- [Tasks to complete]
**1)** According to the article on athletics spending, why have coaches' salaries mushroomed? Answer in one to three sentences.
**2)** Pick up the article on athletics spending after its last sentence and write the next part.

From July 1997 to June 1998, the operating budget of the athletics department was $20.5 million, said Mitch Moser, associate athletic director for business operations. The department spent $6,238,903 for scholarships and $399,322 on recruiting.
Now, the operating budget has almost quadrupled to $60.3 million, Moser said. Furthermore, the EADA form filed for 2008-2009 shows that scholarship costs have doubled to $13.3 million while recruiting expenses have nearly tripled to $1.1 million.
In addition, for the last several years revenues have exceeded expenses at most competitive schools, according to a recent report funded by the Knight Foundation.
Intercollegiate athletics has become an increasingly time-consuming and costly enterprise, athletic administrators and outside experts have said.
“There are some inherent drivers that keep things moving in terms of costs,” Director of Athletics Kevin White said. “I don’t think we’re in any sort of unilateral position in that regard. I think we belong to a competitive set.”
The first athletics strategic plan “Unrivaled Ambition” cites specific factors driving the expansion.
Heightened interest, propelled by 24-hour cable television networks, is largely at play in the commercialization of athletics. Coaches’ salaries have mushroomed as schools try to build winning programs. Universities are participating in a “facilities arms race.” In addition, in compliance with Title IX in 1977, the number of teams offered at Duke has also seen a significant increase in the 1980s and 1990s.

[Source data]

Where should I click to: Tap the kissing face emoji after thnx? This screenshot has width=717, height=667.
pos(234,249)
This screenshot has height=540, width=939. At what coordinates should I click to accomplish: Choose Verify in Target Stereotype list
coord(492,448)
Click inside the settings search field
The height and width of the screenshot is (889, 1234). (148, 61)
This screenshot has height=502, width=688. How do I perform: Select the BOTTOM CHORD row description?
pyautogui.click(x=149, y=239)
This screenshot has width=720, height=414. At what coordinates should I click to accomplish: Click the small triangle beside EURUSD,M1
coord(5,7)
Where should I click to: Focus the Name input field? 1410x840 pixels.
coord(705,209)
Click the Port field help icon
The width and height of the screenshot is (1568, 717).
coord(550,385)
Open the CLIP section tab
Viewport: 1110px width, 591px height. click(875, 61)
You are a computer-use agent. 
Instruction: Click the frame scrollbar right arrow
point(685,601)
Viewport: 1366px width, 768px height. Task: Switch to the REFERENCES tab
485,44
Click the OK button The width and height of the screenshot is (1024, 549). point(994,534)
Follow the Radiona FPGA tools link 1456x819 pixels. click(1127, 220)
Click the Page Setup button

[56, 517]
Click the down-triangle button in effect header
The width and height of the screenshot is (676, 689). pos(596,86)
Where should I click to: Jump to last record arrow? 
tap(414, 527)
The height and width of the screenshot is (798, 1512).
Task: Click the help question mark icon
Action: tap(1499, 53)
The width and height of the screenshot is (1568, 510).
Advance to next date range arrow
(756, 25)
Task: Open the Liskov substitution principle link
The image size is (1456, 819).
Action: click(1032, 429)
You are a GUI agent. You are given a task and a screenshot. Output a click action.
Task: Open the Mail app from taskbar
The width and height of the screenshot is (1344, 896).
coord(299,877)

- [The answers]
**1)** Coaches' salaries have grown so much because schools are trying to build winning programs.

**2)**
Paying for play
Some faculty members at Duke as well as outside observers have raised concerns about the escalating costs in college sports, especially in light of the current financial strain on university budgets.
Math professor Richard Hain said he became interested in the athletic department’s finances as chair of the math department in the late 1990s. As the math department struggled with an “acute space shortage," the athletics department was building a number of new facilities, many of them funded by private gifts, Hain said.
“As athletics becomes bigger, its appetite for resources increases and the University has devoted a good amount of its fundraising to athletics already,” Hain said. “That comes at a cost of raising money for the endowment of say, Arts & Sciences and of Engineering.”
Some have also said that the growth of athletic departments could be detracting from the central mission of educational institutions.
Charles Clotfelter, professor of economics and law and Z. Smith Reynolds professor public policy, is writing a book about the “profoundest consequences” of big-time athletics at American universities. After studying numerous colleges with successful sports programs, he found that athletics have become an essential component of these universities’ operations.
“If you look at the mission statements of universities, there’s no mention of athletics. There’s a paradoxical situation there,” Clotfelter said. “It’s important for us to take seriously that universities like ours are in the entertainment business and go on from there.”
Orin Starn, Sally Dalton Robinson professor of cultural anthropology and chair of the cultural anthropology department, has been particularly outspoken in his criticism of big-time athletics at Duke.
“I’m concerned about the fact that it seems like a very strange world that we live in where the basketball and football coaches are making more money than the University president,” Starn said. “Duke has become part of this hyper-commercialized, ultra-competitive world of big-time sports.”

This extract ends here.